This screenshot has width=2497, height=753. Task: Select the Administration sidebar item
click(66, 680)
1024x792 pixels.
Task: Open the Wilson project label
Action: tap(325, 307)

- Aim of the exercise: All of the material should be set down exactly as it reads.

- Exercise result:
This screenshot has width=2497, height=753. Task: Select the Administration sidebar item
click(66, 680)
1024x792 pixels.
Task: Open the Wilson project label
Action: tap(325, 307)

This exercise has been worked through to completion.